Он опрокинулся на спинку кресла и снова продолжал думать.

— Таким образом, говорил он себе, я настаиваю на мысли, что графиня Листаль, окруженная почтением и уважением всех, не заслуживает ни того, ни другаго; в ту минуту, как эта мысль начала вкореняться у меня в голове, было совершено убийство в Амиене. До сих пор, между этими двумя фактами нет другаго совпадения, но я не могу отрицать, чтобы это совпадение не могло бы найтись.

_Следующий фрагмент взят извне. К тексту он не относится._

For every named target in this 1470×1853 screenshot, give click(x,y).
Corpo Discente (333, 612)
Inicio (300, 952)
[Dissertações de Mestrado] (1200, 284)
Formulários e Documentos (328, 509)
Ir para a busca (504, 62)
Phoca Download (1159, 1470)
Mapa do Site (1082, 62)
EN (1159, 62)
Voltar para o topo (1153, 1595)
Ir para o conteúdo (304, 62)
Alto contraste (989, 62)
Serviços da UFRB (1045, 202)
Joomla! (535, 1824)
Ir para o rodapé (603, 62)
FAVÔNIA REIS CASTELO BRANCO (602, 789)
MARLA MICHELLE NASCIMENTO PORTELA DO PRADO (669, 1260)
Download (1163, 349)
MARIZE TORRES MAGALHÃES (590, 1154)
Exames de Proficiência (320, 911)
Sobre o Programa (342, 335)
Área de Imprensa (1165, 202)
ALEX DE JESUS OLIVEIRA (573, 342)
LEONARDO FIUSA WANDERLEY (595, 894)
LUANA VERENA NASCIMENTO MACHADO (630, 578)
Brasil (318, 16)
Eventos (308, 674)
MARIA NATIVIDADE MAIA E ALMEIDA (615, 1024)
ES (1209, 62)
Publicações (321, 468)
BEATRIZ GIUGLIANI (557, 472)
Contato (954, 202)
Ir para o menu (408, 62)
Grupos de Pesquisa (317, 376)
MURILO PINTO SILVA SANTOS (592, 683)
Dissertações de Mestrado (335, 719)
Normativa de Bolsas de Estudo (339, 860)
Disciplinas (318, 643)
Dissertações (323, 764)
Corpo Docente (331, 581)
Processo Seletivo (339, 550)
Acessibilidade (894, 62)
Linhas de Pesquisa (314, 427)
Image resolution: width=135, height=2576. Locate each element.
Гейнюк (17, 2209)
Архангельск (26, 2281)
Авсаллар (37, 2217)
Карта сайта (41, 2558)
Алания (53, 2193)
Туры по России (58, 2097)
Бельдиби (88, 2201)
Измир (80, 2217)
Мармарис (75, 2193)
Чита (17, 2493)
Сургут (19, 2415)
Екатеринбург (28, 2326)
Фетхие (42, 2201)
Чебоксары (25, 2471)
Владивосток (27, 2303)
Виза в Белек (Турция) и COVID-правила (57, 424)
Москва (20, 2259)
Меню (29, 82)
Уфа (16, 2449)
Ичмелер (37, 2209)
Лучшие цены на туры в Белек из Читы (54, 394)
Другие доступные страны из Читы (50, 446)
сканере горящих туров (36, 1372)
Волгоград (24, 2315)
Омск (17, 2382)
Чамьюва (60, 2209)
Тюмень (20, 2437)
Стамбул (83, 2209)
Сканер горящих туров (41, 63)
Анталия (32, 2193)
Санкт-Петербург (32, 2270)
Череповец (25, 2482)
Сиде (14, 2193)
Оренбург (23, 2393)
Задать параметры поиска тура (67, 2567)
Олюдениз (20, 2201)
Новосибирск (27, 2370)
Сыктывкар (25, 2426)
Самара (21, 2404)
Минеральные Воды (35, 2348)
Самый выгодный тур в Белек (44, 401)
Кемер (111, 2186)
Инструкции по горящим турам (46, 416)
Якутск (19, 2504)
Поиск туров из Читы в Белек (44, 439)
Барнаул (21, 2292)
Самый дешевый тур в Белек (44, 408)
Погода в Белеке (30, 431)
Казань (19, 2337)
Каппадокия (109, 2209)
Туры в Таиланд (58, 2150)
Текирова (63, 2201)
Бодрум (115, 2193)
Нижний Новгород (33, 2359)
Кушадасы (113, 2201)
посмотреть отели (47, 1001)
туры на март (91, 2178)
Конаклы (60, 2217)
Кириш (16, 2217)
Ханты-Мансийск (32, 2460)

Разсмотрев труп жертвы, я был тогда же поражен сходством между лицем жертвы и кем–то знакомым.

Когда Даблэн, в присутствии графини, показал найденную Фермом карточку Гардтонга, то я сейчас–же заметил его поразительное и неоспоримое сходство с графиней Листаль. Кроме того, и это положительно верно, вид портрета настолько взволновал графиню, что она не могла вполне скрыть этого волнения, по крайней мере от моего внимательнаго взгляда. Начиная с этой минуты, манеры графини изменились. До этой минуты графиня была согласна на мой брак с Бертой; даже больше, она сама первая заговорила о нем с графом. Едва преступление было совершено, едва увидела она портрет убитаго, как исчезла на четыре дня.

Какая была причина этого отсутствия? Я не знаю. Сказала–ли она причину его своему мужу? Я сомневаюсь в этом. Чтобы там ни было, но во всем этом есть какое–то странное стечение обстоятельств, которое может иметь значение. Графиня вернулась. Граф заболевает. Подобный припадок болезни бывал с ним уже не раз, и вдруг именно в этот раз графиня непременно желает ехать в Париж. Конечно, приписывая этот отезд какой–то тайной причине, я могу сильно ошибаться, так как возобновление болезни могло действительно возбудить в графине новыя опасения и следовательно желание посоветоваться с лучшими докторами.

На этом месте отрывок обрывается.